* START Exercise material *

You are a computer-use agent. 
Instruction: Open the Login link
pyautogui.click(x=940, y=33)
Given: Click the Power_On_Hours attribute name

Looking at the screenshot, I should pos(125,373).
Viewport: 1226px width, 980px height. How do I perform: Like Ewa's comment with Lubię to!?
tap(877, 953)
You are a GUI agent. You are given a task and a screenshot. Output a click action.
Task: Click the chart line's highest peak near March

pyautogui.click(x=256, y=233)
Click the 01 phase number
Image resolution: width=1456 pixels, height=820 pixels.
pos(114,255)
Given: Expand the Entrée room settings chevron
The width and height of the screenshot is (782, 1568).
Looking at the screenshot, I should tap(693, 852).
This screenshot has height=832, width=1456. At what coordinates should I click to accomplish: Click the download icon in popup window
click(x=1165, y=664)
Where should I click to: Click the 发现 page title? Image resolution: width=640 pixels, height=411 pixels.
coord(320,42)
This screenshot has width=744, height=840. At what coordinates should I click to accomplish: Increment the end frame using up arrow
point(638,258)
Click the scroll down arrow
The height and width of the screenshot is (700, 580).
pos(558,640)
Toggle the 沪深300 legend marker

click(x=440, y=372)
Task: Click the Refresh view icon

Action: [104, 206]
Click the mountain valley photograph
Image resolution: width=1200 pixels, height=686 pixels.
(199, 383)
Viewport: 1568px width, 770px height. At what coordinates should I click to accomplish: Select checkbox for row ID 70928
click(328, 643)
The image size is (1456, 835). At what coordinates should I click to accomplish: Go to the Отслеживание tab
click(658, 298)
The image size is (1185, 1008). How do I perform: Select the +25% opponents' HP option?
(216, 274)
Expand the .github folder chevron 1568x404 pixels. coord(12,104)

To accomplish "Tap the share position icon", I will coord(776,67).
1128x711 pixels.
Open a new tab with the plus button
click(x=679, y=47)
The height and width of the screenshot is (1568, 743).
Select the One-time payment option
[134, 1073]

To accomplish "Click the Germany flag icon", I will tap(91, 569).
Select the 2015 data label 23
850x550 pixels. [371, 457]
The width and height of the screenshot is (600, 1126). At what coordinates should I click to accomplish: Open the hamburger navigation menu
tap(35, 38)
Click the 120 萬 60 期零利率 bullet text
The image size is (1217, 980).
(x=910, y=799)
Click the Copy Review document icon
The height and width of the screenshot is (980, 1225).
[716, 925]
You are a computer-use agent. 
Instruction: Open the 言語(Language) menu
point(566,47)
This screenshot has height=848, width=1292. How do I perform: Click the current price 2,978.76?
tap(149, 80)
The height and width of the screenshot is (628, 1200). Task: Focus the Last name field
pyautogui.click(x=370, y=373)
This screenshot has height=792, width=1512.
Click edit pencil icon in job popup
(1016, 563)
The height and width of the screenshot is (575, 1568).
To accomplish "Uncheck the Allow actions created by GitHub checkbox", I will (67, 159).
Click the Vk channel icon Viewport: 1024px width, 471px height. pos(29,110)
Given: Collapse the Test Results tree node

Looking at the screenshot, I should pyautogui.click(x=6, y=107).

* END Exercise material *

* _What you should do_: Output the records from the start through the line containing "Looking at the screenshot, I should tap(693, 852)." as a two-column CSV with the header instruction,response and one row per record. Put each record's text and its answer in one quoted field apiece, with line breaks replaced by spaces.

* _Output_:
instruction,response
"You are a computer-use agent. Instruction: Open the Login link","pyautogui.click(x=940, y=33)"
"Given: Click the Power_On_Hours attribute name","Looking at the screenshot, I should pos(125,373)."
"Viewport: 1226px width, 980px height. How do I perform: Like Ewa's comment with Lubię to!?","tap(877, 953)"
"You are a GUI agent. You are given a task and a screenshot. Output a click action. Task: Click the chart line's highest peak near March","pyautogui.click(x=256, y=233)"
"Click the 01 phase number Image resolution: width=1456 pixels, height=820 pixels.","pos(114,255)"
"Given: Expand the Entrée room settings chevron The width and height of the screenshot is (782, 1568).","Looking at the screenshot, I should tap(693, 852)."